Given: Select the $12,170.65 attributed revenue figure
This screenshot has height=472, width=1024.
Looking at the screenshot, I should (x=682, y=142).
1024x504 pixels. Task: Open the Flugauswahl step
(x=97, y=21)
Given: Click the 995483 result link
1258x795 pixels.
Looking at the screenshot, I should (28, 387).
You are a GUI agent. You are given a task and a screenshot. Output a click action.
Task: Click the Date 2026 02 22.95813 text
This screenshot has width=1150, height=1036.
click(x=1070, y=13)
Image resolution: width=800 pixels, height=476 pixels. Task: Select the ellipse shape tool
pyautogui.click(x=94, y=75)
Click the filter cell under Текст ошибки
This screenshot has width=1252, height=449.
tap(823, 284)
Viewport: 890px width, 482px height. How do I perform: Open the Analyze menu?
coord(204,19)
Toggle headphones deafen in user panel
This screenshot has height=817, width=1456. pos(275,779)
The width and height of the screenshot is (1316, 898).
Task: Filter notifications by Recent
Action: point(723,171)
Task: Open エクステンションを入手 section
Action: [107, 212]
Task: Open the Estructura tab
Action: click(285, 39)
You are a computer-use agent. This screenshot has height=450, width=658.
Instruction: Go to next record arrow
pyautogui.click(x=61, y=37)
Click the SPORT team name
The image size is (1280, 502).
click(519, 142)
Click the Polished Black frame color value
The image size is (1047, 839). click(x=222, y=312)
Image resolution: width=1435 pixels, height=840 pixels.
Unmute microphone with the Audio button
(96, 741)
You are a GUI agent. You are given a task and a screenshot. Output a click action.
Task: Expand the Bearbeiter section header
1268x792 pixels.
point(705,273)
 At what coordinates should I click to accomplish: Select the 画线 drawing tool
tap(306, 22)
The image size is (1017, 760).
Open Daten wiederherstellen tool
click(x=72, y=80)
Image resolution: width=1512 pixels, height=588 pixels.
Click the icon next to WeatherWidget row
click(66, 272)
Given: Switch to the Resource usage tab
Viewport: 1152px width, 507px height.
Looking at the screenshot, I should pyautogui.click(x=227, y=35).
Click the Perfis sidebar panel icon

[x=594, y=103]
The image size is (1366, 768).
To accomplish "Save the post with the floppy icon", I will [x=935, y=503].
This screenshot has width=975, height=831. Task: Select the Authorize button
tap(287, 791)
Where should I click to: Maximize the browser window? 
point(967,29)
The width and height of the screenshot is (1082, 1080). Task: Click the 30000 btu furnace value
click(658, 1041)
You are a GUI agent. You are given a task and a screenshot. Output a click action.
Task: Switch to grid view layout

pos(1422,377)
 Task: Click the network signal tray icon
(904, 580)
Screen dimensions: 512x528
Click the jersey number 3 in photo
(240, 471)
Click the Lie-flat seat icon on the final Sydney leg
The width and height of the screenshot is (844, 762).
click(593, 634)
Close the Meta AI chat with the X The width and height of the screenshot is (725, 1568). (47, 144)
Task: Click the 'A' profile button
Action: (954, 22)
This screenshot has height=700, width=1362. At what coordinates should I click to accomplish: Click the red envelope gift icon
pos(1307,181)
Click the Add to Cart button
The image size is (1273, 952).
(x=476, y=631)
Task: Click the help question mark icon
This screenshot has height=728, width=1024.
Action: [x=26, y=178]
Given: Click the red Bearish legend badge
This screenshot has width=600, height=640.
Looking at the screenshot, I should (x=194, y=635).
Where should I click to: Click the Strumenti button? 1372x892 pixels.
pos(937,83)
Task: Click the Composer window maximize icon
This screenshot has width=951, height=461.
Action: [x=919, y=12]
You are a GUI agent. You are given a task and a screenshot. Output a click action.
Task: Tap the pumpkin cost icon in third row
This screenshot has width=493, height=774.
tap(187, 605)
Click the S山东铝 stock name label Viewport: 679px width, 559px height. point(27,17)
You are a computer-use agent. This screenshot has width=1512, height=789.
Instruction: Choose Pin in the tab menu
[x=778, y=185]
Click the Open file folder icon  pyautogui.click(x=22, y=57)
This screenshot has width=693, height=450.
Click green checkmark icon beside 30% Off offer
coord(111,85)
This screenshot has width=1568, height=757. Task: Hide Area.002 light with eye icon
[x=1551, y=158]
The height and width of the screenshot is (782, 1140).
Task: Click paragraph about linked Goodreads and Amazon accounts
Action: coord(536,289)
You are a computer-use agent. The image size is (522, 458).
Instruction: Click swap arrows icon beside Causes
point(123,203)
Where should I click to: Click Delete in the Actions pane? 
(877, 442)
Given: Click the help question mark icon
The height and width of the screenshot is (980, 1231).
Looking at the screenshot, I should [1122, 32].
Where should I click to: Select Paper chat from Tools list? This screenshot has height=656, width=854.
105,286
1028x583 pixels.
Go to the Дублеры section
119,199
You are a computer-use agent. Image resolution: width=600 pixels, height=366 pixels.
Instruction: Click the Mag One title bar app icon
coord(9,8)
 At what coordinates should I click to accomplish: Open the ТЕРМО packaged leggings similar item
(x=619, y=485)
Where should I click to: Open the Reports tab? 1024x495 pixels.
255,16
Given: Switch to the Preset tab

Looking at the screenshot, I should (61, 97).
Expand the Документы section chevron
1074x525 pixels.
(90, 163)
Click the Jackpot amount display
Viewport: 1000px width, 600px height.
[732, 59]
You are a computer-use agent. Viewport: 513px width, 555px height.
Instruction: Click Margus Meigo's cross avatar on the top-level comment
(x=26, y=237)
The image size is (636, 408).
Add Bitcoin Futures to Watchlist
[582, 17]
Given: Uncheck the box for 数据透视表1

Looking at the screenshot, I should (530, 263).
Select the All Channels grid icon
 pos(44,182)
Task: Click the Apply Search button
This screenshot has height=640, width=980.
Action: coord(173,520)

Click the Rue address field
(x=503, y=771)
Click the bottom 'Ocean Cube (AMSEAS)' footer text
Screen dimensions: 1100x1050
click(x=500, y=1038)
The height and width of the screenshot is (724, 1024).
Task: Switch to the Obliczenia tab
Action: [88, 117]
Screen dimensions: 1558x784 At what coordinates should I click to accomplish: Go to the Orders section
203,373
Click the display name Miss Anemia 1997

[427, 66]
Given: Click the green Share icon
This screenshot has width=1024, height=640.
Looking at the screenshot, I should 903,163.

Exercise description: Tally up the lines in the data that hold the word "question". Only the total should be given.

Output: 2